DeCarlo, L. T. (2010). Studies of a latent-class signal-detection model for constructed response scoring II: Incomplete and hierarchical designs. ETS Research Report ETS RR-10-08. Princeton NJ: ETS.
DeCarlo, T., Kim, Y., & Johnson, M. S. (2011). A hierarchical rater model for constructed responses, with a signal detection rater model. Journal of Educational Measurement, 48, 333-356.
Robitzsch, A., & Steinfeld, J. (2018). Item response models for human ratings: Overview, estimation methods, and implementation in R. Psychological Test and Assessment Modeling, 60(1), 101-139.
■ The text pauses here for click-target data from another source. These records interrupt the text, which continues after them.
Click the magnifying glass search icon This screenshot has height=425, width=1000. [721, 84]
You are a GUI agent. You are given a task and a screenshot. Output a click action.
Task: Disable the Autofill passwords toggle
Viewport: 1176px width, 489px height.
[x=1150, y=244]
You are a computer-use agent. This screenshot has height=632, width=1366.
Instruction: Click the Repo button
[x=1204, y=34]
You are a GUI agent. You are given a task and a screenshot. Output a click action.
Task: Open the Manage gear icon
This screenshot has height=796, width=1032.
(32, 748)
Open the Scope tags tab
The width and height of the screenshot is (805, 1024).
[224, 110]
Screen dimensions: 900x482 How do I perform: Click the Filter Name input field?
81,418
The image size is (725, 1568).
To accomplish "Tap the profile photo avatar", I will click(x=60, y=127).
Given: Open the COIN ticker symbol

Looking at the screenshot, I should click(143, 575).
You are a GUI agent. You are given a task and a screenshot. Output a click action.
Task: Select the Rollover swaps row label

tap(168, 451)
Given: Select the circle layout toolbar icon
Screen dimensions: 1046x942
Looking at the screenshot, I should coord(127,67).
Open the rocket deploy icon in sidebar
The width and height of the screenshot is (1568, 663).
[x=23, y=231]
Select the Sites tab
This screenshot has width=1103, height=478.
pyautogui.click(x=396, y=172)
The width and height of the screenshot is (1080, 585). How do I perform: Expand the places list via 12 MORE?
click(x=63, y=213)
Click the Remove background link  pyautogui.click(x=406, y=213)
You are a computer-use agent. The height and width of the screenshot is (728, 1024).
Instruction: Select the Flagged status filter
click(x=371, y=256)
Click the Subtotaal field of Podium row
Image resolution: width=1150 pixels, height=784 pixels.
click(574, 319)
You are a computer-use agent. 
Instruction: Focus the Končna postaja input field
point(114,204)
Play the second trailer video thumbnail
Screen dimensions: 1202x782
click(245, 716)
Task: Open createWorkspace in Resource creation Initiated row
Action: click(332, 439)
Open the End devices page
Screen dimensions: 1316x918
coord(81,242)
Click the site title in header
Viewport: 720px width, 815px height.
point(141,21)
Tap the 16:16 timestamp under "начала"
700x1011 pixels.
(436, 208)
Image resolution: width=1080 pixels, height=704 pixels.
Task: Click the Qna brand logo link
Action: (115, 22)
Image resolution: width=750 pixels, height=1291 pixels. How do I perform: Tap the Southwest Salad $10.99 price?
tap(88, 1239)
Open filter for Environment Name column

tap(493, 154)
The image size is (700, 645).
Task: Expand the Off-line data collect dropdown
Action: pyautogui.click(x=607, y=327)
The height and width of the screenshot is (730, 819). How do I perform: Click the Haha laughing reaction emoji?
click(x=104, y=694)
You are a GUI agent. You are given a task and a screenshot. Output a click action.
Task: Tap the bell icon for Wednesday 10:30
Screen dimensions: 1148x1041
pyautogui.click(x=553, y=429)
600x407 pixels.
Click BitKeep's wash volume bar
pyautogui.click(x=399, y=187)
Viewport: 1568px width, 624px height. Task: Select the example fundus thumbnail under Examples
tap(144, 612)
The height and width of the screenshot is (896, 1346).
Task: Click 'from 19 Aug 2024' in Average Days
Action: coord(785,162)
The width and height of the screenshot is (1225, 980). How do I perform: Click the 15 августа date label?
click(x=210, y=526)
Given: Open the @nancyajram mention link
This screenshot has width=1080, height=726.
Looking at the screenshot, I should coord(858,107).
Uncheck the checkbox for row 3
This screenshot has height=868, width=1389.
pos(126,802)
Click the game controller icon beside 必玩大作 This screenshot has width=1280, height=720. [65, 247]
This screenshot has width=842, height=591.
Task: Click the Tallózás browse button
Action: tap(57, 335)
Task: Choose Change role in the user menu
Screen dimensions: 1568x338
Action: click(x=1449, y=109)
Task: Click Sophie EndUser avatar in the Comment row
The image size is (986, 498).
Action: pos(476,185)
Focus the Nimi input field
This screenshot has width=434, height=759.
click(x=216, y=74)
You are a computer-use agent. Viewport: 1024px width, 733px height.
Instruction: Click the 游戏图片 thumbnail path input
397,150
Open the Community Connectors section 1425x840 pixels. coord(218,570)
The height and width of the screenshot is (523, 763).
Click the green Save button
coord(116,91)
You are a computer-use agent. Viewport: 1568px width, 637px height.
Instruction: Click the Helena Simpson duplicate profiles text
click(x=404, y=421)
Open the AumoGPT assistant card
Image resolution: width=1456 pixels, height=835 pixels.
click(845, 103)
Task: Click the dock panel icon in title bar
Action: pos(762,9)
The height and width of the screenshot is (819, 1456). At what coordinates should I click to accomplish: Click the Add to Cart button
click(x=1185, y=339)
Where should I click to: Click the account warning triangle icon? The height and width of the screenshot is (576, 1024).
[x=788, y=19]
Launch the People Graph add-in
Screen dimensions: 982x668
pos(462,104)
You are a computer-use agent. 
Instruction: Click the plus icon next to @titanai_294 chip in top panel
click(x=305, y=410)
Vermunt, J. K. (2008). Latent class and finite mixture models for multilevel data sets. Statistical Methods in Medical Research, 17, 33-51.
See also
The facets rater model can be estimated with rm.facets
.
Examples
#############################################################################
# EXAMPLE 1: Hierarchical rater model (HRM-SDT) data.ratings1
#############################################################################
data(data.ratings1)
dat <- data.ratings1
if (FALSE) {
# Model 1: Partial Credit Model: no rater effects
mod1 <- sirt::rm.sdt( dat[, paste0( "k",1:5) ], rater=dat$rater,
pid=dat$idstud, est.c.rater="n", d.start=100, est.d.rater="n" )
summary(mod1)
# Model 2: Generalized Partial Credit Model: no rater effects
mod2 <- sirt::rm.sdt( dat[, paste0( "k",1:5) ], rater=dat$rater,
pid=dat$idstud, est.c.rater="n", est.d.rater="n",
est.a.item=TRUE, d.start=100)
summary(mod2)
# Model 3: Equal effects in SDT
mod3 <- sirt::rm.sdt( dat[, paste0( "k",1:5) ], rater=dat$rater,
pid=dat$idstud, est.c.rater="e", est.d.rater="e")
summary(mod3)
# Model 4: Rater effects in SDT
mod4 <- sirt::rm.sdt( dat[, paste0( "k",1:5) ], rater=dat$rater,
pid=dat$idstud, est.c.rater="r", est.d.rater="r")
summary(mod4)
#############################################################################
# EXAMPLE 2: HRM-SDT data.ratings3
#############################################################################
data(data.ratings3)
dat <- data.ratings3
dat <- dat[ dat$rater < 814, ]
psych::describe(dat)
# Model 1: item- and rater-specific effects
mod1 <- sirt::rm.sdt( dat[, paste0( "crit",c(2:4)) ], rater=dat$rater,
pid=dat$idstud, est.c.rater="a", est.d.rater="a" )
summary(mod1)
plot(mod1)
# Model 2: Differing number of categories per variable
mod2 <- sirt::rm.sdt( dat[, paste0( "crit",c(2:4,6)) ], rater=dat$rater,
pid=dat$idstud, est.c.rater="a", est.d.rater="a")
summary(mod2)
plot(mod2)
#############################################################################
# EXAMPLE 3: Hierarchical rater model with discrete skill spaces
#############################################################################
data(data.ratings3)
dat <- data.ratings3
dat <- dat[ dat$rater < 814, ]
psych::describe(dat)
# Model 1: Discrete theta skill space with values of 0,1,2 and 3
mod1 <- sirt::rm.sdt( dat[, paste0( "crit",c(2:4)) ], theta.k=0:3, rater=dat$rater,
pid=dat$idstud, est.c.rater="a", est.d.rater="a", skillspace="discrete" )
summary(mod1)
plot(mod1)
# Model 2: Modelling of one item by using a discrete skill space and
# fixed item parameters
# fixed tau and a parameters
tau.item.fixed <- cbind( 1, 1:3, 100*cumsum( c( 0.5, 1.5, 2.5)) )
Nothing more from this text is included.